The adhvaryu of Political Literature in Kannada
And he went to the very roots. As a sample, we can consider his deliberations on the best method to coin new terminology in Kannada for producing new literature on the alien system of democracy in a way that was unambiguous, accurate, and easily understandable by the general reader.
Let’s take the example of a new word, “vṛṇīta.” This word is akin to “punīta” (Jaimini Bharata: || 18-45)…The word cunāyita is a deformed coinage. The correct synonymn for “elected” is “vṛta,” a Sanskrit word.
This etymological discussion proceeds apace for an entire paragraph, a delicious feast of learning, before DVG offers a conclusive reasoning for selecting vṛṇīta as the most appropriate word for “elected representative.” For each alternative that he suggests, he traces its Sanskrit dhātu (root), cites various examples of its usage and provides ironclad reasoning[2] for its suitability or otherwise. This is entirely consonant with the traditional Indian method of scholarship.
Without doubt, DVG is the adhvaryu of political literature in Kannada—both scholarly and popular.
On the larger canvas, DVG’s contemporaries like K.P. Jayaswal, U.C. Sarkar, Radhakumud Mookerji and Ananda Coomaraswamy have made valuable contributions, enriching the field of Indian statecraft and polity. However, they fall short in three key realms: (1) a sense of philosophical wholesomeness (2) applicability to the current conditions and (3) a perspective of what is known as samanvaya (integrative approach). Thus while Ananda Coomaraswamy’s Spiritual Authority and Temporal Power is doubtless a fine work, it nevertheless suffers from the minor defect of being prosaic, although one must thank him for the joyless work of translating sublime Vedic Sanskrit verses into an arid language like English, robbing both sublimity and the lived essence of the original.
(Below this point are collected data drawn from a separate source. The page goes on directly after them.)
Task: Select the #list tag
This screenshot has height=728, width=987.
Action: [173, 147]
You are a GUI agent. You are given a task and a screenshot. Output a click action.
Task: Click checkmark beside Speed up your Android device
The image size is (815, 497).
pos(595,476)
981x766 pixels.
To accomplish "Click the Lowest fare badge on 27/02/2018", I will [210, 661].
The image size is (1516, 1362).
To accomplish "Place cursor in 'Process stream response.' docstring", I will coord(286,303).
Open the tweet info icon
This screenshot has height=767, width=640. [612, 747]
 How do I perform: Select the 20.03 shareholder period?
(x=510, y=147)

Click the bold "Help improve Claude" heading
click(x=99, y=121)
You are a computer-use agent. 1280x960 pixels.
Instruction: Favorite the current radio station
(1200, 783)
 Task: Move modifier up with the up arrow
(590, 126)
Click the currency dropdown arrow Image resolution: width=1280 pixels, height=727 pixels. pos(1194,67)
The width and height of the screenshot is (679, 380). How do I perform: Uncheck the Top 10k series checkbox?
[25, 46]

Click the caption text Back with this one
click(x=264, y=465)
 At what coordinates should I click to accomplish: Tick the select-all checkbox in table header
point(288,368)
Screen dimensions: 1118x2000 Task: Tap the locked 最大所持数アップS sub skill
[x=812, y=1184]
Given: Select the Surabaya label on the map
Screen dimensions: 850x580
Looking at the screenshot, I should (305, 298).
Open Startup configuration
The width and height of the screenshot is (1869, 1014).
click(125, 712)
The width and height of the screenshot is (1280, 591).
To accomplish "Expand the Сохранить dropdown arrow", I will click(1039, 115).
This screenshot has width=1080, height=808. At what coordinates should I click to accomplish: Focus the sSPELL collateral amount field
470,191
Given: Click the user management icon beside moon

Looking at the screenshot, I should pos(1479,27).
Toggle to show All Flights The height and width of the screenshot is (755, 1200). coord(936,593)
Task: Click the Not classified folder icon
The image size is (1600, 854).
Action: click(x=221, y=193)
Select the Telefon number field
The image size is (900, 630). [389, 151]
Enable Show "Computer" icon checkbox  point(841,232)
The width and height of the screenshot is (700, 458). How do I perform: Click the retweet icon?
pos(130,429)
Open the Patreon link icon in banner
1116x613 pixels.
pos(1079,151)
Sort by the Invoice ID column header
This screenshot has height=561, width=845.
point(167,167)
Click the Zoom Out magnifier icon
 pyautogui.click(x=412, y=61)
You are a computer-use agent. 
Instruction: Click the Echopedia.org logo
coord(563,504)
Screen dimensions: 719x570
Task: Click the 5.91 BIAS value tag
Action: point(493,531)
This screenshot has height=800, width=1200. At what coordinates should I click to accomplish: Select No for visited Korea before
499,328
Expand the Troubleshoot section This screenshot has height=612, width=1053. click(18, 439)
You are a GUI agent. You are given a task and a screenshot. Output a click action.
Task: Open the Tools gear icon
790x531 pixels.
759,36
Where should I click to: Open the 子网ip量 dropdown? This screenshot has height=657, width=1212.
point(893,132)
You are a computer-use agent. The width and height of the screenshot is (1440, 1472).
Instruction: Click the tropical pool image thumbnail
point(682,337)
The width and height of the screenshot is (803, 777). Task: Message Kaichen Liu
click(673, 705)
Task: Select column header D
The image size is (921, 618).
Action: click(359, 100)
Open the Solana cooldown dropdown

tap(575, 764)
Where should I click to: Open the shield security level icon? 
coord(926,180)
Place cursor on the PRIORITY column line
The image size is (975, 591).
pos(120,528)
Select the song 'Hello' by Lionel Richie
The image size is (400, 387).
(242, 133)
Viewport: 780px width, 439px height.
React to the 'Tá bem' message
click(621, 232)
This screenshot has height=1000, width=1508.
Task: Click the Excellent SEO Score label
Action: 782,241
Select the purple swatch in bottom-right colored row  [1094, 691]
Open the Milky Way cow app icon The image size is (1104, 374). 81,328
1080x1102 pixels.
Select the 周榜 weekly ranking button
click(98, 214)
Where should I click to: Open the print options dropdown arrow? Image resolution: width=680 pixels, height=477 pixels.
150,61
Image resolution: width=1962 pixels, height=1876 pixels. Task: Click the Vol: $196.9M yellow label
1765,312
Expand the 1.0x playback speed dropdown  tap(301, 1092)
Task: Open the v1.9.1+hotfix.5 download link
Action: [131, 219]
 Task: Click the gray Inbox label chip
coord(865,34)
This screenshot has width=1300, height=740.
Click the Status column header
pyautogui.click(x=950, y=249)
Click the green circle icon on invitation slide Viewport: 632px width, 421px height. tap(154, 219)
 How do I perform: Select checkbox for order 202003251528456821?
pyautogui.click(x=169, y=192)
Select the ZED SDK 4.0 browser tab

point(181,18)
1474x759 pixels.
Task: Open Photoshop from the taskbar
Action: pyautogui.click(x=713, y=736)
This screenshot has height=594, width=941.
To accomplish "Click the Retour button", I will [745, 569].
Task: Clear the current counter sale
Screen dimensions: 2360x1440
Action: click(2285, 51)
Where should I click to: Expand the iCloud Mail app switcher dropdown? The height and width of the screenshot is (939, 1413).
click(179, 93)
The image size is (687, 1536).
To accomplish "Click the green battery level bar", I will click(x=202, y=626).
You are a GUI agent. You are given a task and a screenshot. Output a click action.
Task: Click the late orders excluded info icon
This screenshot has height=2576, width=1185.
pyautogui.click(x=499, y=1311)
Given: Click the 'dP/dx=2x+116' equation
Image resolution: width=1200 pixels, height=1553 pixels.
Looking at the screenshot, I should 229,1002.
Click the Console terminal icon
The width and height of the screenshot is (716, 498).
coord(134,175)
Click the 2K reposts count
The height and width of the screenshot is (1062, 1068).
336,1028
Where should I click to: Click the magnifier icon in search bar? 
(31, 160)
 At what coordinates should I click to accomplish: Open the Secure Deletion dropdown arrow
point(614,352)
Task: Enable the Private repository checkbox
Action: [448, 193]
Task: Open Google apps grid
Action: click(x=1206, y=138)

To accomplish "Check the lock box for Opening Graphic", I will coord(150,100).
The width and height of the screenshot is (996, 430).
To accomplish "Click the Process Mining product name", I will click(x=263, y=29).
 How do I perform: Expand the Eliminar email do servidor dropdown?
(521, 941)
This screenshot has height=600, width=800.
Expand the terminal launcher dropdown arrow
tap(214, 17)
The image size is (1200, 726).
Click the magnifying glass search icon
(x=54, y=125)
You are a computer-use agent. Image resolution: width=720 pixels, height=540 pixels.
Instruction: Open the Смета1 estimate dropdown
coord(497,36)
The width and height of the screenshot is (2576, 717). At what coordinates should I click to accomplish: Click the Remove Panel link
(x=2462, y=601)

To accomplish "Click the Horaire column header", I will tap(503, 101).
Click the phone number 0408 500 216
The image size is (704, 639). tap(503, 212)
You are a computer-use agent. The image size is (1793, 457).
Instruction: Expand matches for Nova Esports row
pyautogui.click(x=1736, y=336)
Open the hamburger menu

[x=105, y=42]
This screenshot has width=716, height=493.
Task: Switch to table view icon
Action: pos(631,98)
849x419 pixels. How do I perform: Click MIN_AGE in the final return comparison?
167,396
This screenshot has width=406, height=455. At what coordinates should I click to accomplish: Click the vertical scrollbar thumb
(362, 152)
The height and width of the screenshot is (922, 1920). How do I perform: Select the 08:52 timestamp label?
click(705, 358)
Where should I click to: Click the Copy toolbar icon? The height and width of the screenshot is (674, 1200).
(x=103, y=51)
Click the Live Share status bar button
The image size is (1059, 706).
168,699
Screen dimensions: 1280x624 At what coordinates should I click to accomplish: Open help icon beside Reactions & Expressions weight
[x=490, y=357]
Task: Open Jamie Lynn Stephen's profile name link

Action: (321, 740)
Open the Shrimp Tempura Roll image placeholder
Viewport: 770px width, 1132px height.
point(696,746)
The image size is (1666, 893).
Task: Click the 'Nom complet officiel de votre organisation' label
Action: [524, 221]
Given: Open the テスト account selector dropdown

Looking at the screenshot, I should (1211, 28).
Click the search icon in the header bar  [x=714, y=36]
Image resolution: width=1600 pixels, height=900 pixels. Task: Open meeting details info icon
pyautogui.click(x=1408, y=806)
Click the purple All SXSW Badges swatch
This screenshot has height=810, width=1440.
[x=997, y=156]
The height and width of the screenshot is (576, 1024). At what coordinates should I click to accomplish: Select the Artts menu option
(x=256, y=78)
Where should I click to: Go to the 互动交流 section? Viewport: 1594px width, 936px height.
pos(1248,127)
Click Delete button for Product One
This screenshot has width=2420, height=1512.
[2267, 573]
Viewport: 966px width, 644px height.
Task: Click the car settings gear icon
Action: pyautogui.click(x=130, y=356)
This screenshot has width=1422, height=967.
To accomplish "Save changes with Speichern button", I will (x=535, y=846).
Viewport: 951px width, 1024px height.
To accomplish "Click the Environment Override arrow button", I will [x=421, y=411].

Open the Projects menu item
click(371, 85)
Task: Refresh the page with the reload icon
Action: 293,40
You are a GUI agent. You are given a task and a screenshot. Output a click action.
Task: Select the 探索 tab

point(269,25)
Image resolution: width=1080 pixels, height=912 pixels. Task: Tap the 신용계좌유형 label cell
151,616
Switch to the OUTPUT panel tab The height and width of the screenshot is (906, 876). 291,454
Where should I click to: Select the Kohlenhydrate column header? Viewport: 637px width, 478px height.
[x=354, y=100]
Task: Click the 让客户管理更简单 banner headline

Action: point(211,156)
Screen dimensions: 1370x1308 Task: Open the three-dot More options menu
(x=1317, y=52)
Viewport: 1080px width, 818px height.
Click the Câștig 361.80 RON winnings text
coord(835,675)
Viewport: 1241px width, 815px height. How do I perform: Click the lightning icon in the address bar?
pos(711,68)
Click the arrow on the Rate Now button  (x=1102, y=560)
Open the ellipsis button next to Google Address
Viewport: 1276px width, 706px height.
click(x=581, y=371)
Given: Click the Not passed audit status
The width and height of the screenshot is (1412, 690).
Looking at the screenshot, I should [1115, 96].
Likewise, K.P. Jayaswal’s meticulous, Hindu Polity is notable for an eagerness to somehow “prove” that ancient Indian republics (mahājanapadas) were similar if not superior to modern Western democracies.
Integral Calculus of the Universal Soul
But DVG is a Master chef who internalized precise flavors and cooked a fine meal even with disparate ingredients. He could use timeless Sanatana precepts and ideals and apply them intact—in both spirit and substance—to contemporary situations using an astonishing range of original, real-life allusions and literary metaphors. Talking about rights, liberty, and duties, DVG says that there should be freedom for the citizen to demand that the state should discharge Dharma; this was concomitant with the freedom for the state in turn, to demand that the citizen should discharge the Dharma that he owes[3] it:
Freedom is needed to establish the rule of law and justice, and justice protects freedom. This is entirely consonant with the principles of our Rajya Shastra.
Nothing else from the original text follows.